» Excerpt to read
..........
Methods: To build a comprehensive flow diagram for management of hypoxemia during VV-ECMO, we considered (1) relationship between O2 arterial saturation and its determinants; (2) analysis of physiopathology of oxygenation under VV-ECMO; and (3) main guidelines and recommendations recapitulated in troubleshooting charts.

Results: We propose a stepwise approach that could guide specific intervention to improve oxygenation during VV-ECMO. The first step is to obtain adequate pump flow, the main determinant of oxygenation, by eliminating a mechanical problem or inadequate venous drainage. Second, if hypoxemia persists, algorithm considers multiple reasons for inadequate oxygenation, namely: (1) excessive recirculation, (2) excessive cardiac output (decrease of ratio pump flow/cardiac output), (3) decrease in SvO2 (oxygen saturation in mixed venous blood), (4) malfunction of oxygenator, and (5) deterioration of residual lung function. Finally, for each modification of oxygenation parameters, specific measures are proposed to restore an adequate oxygenation by extracorporeal membrane oxygenation.

Conclusion: If hypoxemia occurs during VV-ECMO, collecting oxygenation parameters and a clear step-by-step algorithm could guide specific intervention to improve oxygenation. This flow diagram is in accordance with current recommendations recapitulated in guidelines or troubleshooting chart but more accurate and complete. Although rational and appealing, it remains to be tested together with a number of still unsolved issues.
..........
[Collected data]

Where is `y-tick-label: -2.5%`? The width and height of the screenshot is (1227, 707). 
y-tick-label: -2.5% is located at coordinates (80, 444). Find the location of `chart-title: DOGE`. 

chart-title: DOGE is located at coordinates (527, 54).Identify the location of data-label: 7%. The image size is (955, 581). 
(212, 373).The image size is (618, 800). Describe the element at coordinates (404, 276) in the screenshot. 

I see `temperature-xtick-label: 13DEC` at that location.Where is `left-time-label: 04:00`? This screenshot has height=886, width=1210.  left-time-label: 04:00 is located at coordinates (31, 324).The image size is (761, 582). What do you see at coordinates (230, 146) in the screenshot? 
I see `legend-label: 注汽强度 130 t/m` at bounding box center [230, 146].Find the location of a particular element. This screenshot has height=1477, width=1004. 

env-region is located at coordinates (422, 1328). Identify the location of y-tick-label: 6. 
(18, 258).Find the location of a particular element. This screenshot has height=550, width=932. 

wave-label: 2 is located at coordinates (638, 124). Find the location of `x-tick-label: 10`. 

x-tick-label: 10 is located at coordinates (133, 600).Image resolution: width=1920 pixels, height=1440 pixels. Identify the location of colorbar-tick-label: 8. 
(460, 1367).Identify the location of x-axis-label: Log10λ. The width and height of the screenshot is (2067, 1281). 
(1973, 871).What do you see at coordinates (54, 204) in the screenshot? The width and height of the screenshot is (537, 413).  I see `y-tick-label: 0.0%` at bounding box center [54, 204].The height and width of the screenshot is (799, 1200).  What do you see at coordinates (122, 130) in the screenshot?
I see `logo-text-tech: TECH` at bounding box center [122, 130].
..........
» Problem to work on
List every reason the algorithm in the VV-ECMO hypoxemia excerpt considers for inadequate oxygenation when hypoxemia persists.

» Task response
1. Excessive recirculation
2. Excessive cardiac output (decrease of ratio pump flow/cardiac output)
3. Decrease in SvO2 (oxygen saturation in mixed venous blood)
4. Malfunction of oxygenator
5. Deterioration of residual lung function